Along the way, the book is full of telling, character-revealing asides. There are many nearly disassociative accounts of a lonely childhood ("I filled plastic bottles with water and put them in the toilet tank in a solo 'water-saving contest' "; "I would gaze in quiet admiration at the neatly organized contents before going on the next drawer. I would sit on the floor for hours sorting things in the cupboard until my mother called me for supper"; "At home I was always uptight, constantly on the lookout for superfluous things that could be discarded"), secretive sessions of anti-hoarding ("Don't let your family see" is one section heading), and celebrations of discarding things as an expression of realizing one's potential. "Tidying is a dialogue with one's self," she says — you might even call it a "technology of the self." You are stronger if you let things go, so the more things you can let go of, the better. "By handling each sentimental item and deciding what to discard, you process your past." And by processing it, you dispense with it, becoming more like a perfectible thing oneself. (I think social media sharing can work this way: What you post is expunged as much as preserved, and the whole process is often aimed toward self-commodification.)
Kondo devotes lots of time to attesting to the importance of fondling objects — if one doesn't feel a physical thrill when touching something, one should reject it, especially in the case of books (don't make the rookie mistake of worrying about what is inside a book when weighing whether to keep one). She seems to express a deep concern with the materiality of objects, with tactility as a primary mode of pleasure, but that is a bit of a feint: Objects "spark" joy not because they have durable, reliable permanence, but because she sees them as combustible, ephemeral, capriciously capable of providing only an instant of satisfaction. In her view, it's not that people like to touch things, but that objects demand a certain kind of focused handling. In line with this projection of fickleness, she frequently attributes to objects the capacity to feel. "Can you truthfully say that you treasure something buried so deeply in a closet or drawer that you have forgotten its existence? If things had feelings, they would certainly not be happy," she writes. Her discussion of socks is especially heartrending:
When she pulled open her sock drawer, I could not suppress a gasp. It was full of potato-like lumps that rolled about. She had folded back the tops to form balls and tied her stockings tightly in the middle. I was speechless.... I pointed to the balled-up socks. "Look at them carefully. This should be a time for them to rest. Do you really think they can get any rest like that?"
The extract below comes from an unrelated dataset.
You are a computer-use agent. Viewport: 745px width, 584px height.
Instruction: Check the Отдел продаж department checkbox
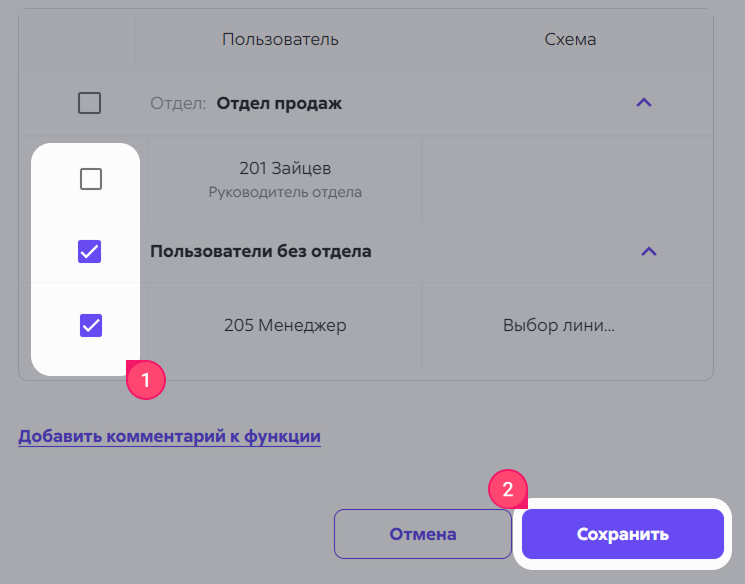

Folding clothes, it appears, is a critical moment of reciprocity in an otherwise lonely life without emotional connection; it's "an act of caring, an expression of love and appreciation for the way these clothes support your lifestyle" — a task that demands that we "put our heart into it." Kondo claims to revel in the "historical moment" when a client's "mind and the piece of clothing connect."
(Clothes, apparently, are also nativist and insist on segregation: "Clothes, like people, can relax more freely when in the company of others who are very similar in type, therefore organizing them by category helps them feel more comfortable and secure.")
Accordingly, Kondo seems to view objects mainly as a source of guilt rather than joy, a source of unending responsibility that can only be terminated by eventually discarding them altogether. But this is also why she implicitly aspires to become a thing; things are allowed to indulge feelings about how they are treated without any guilt; things can't make any mistakes in how they treat their owners.
For me, Kondo's advice about photographs in particular made her novel into a parable or fantasy about a digitally driven post-possession lifestyle. "Photographs exist only to show a specific event or time," she claims. "Unexciting photos of scenery that you can't even place belong in the garbage. The meaning of a photo lies in the excitement and joy you feel when taking it." This corresponds to the idea that we take pictures not to document a moment for later but to ritualize it as significant in that very moment we are experiencing it. (Nathan Jurgenson has called this "nostalgia for the present.") Kondo wants her entire life to unfold that way, with things "sparking joy" in the present moment and then disappearing, having become redundant.
There is something of this sentiment, too, in the following passage from Ilan Stavens's I Love My Selfie: the idea that we aspire to enshrine spontaneity and vitality through a superfluous act of documentation that brings the present we're immersed in into focus, giving it a tangible reality and significance:
We don’t use the camera to capture what we see; we invent what we see in order to take a picture. Except that the smartphone camera is, supposedly, a lens through which we capture life as is, unadulterated, in the spur of the moment — life uncontrolled by the eye.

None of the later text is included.